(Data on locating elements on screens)
■ ■ ■

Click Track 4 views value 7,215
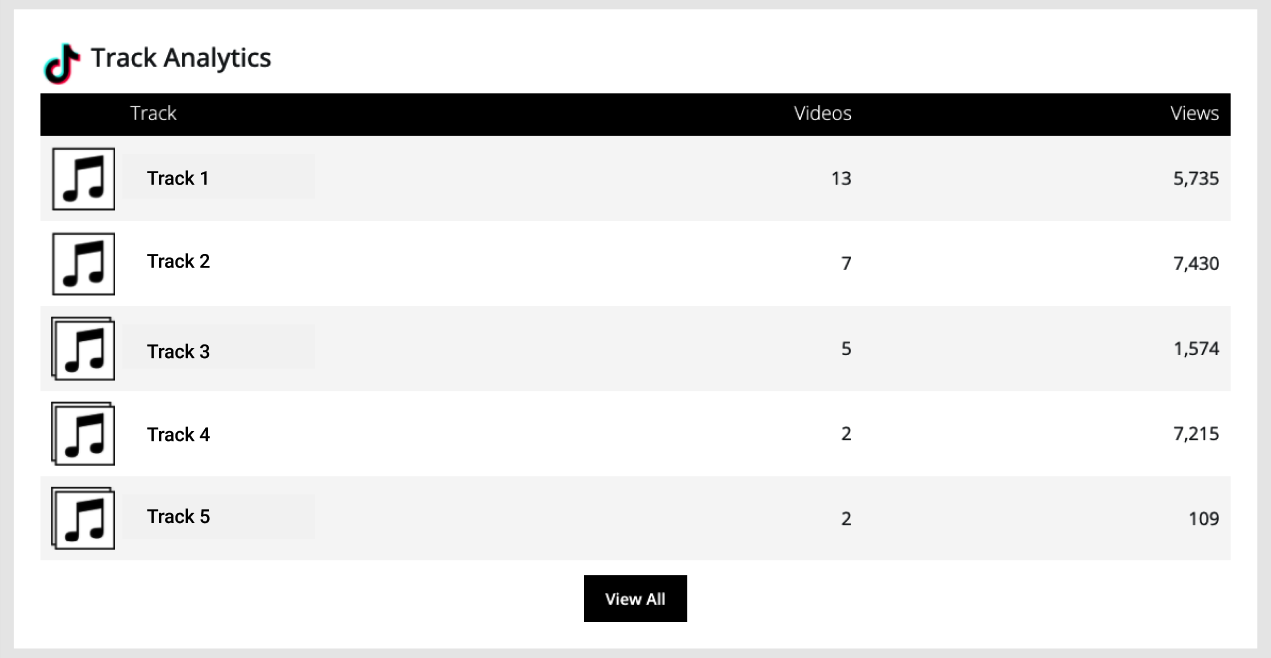The image size is (1271, 658). click(x=1196, y=434)
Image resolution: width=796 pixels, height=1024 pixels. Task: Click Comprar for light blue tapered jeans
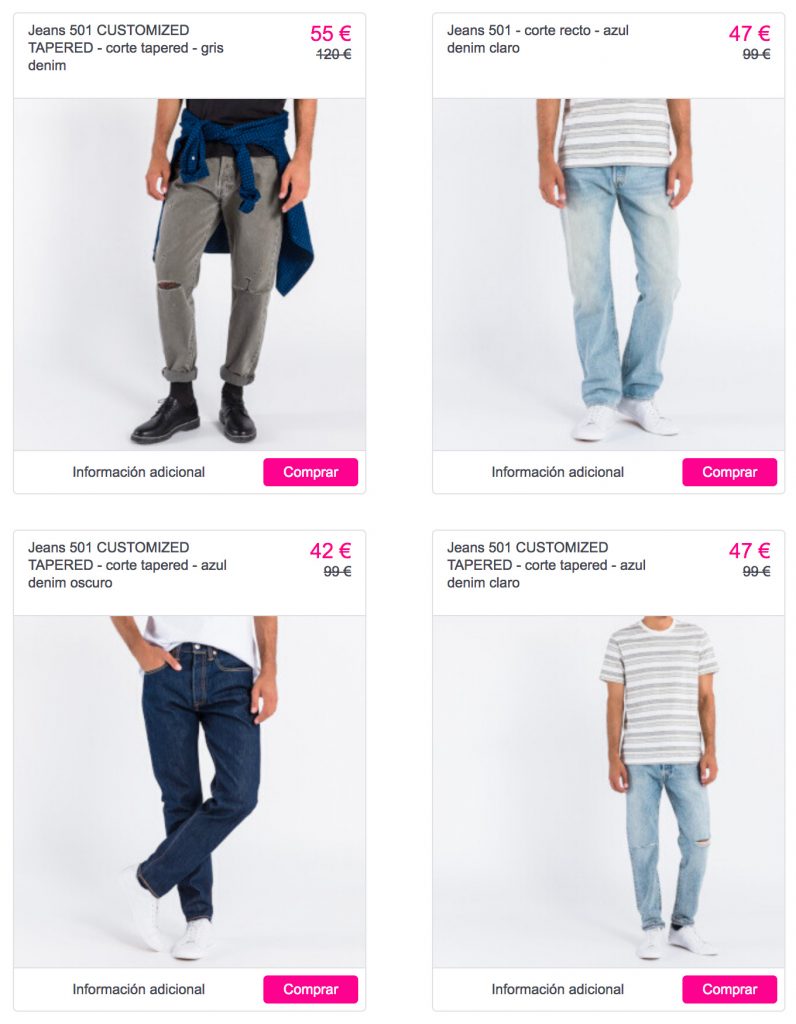click(729, 989)
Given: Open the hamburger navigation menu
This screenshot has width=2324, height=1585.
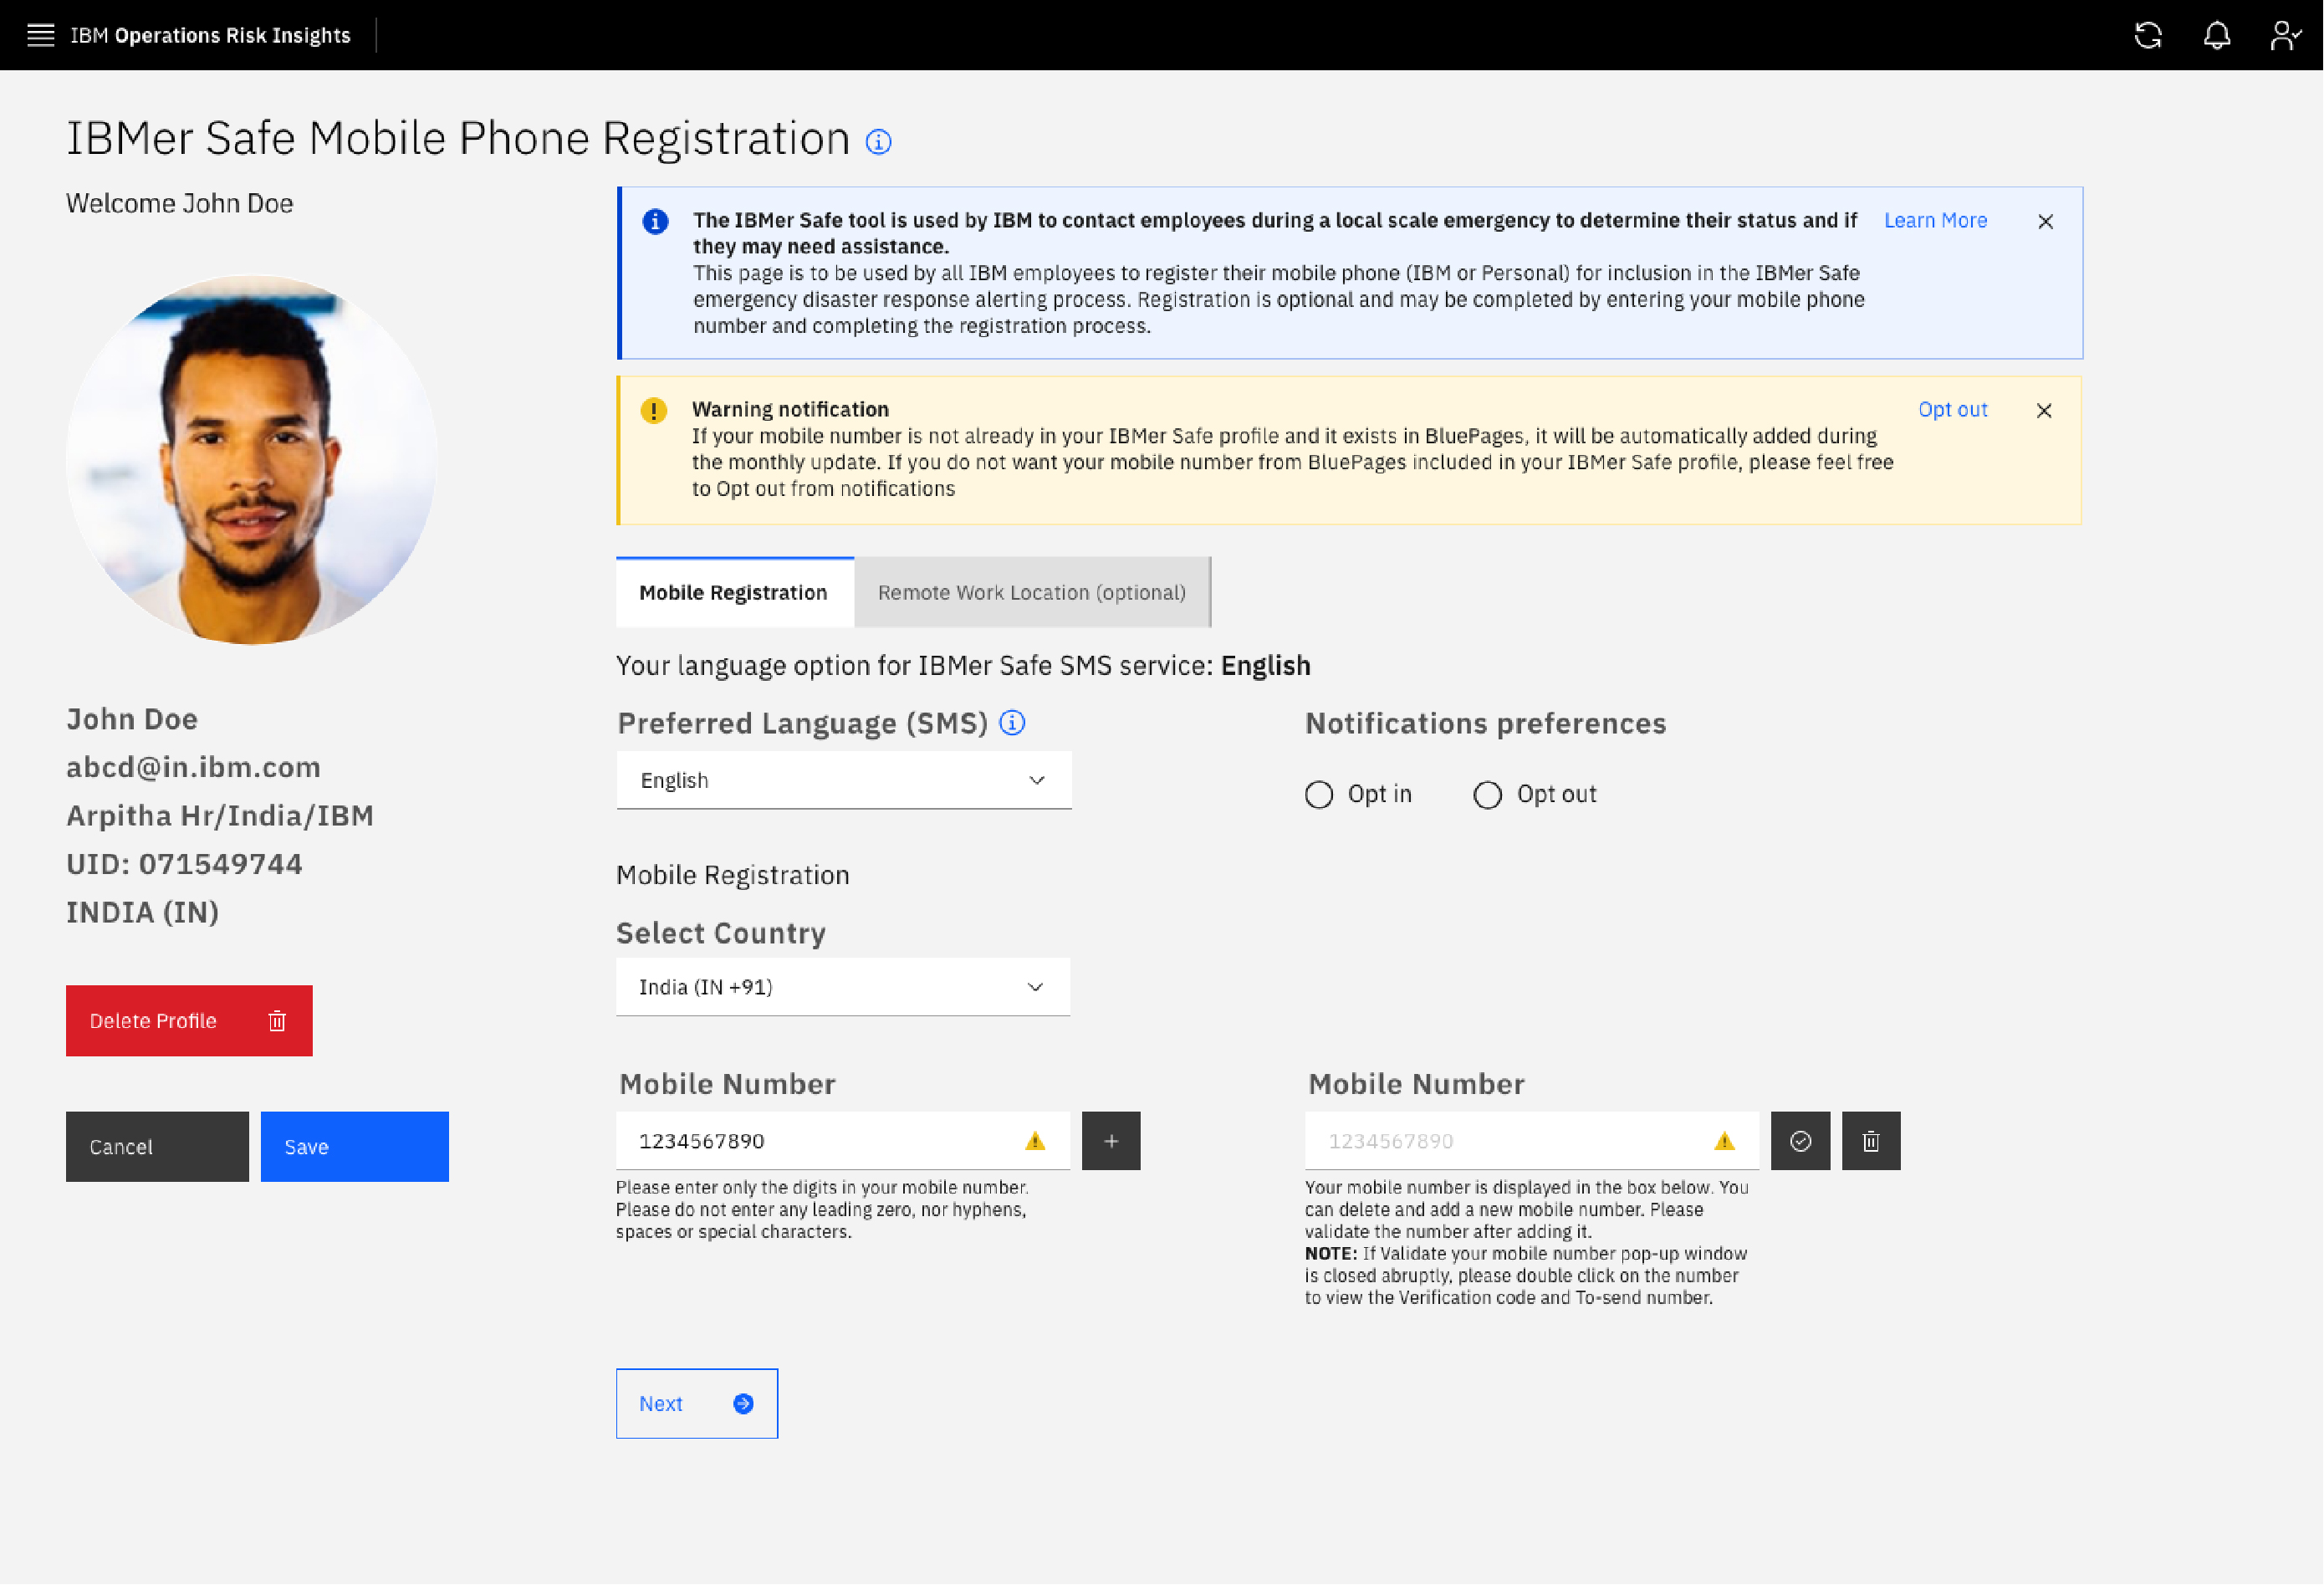Looking at the screenshot, I should pos(40,35).
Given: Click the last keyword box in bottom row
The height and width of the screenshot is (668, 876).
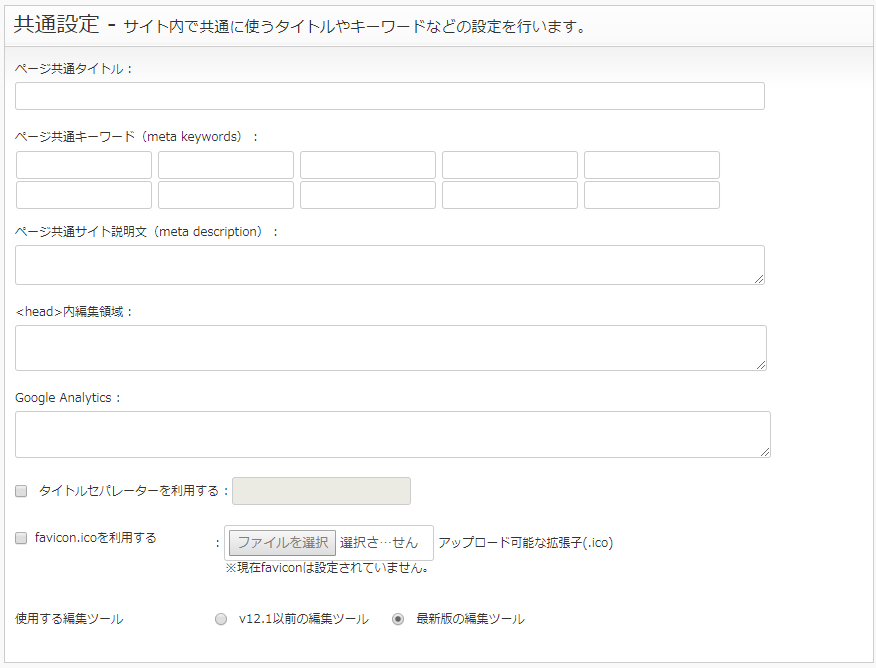Looking at the screenshot, I should coord(651,195).
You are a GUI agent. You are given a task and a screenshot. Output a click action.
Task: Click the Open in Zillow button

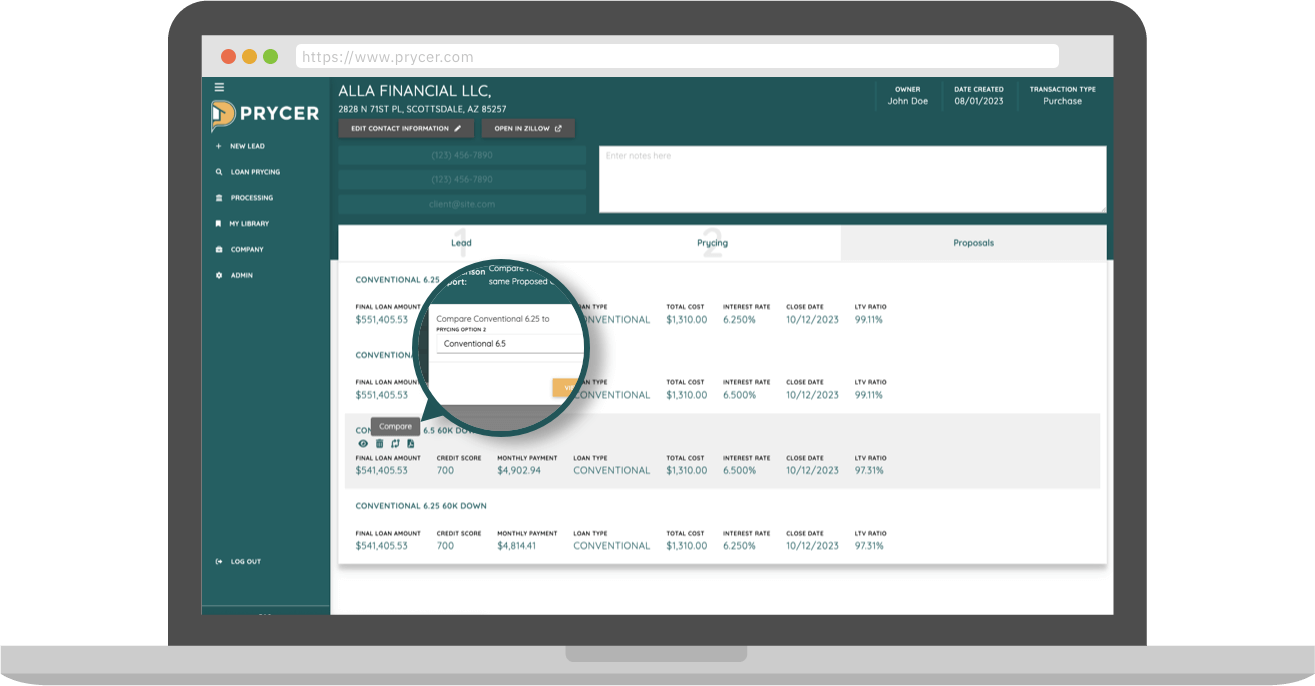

■ ■ ■

Exercise aim => Format every line of the data above as a JSON list of strings, one string per line, skipping blank lines. Leave the pictures out.

Task output =>
[
  "Click Track 4 views value 7,215",
  "The image size is (1271, 658). click(x=1196, y=434)",
  "Image resolution: width=796 pixels, height=1024 pixels. Task: Click Comprar for light blue tapered jeans",
  "click(729, 989)",
  "Given: Open the hamburger navigation menu",
  "This screenshot has width=2324, height=1585.",
  "Looking at the screenshot, I should pos(40,35).",
  "Given: Click the last keyword box in bottom row",
  "The height and width of the screenshot is (668, 876).",
  "Looking at the screenshot, I should coord(651,195).",
  "You are a GUI agent. You are given a task and a screenshot. Output a click action.",
  "Task: Click the Open in Zillow button"
]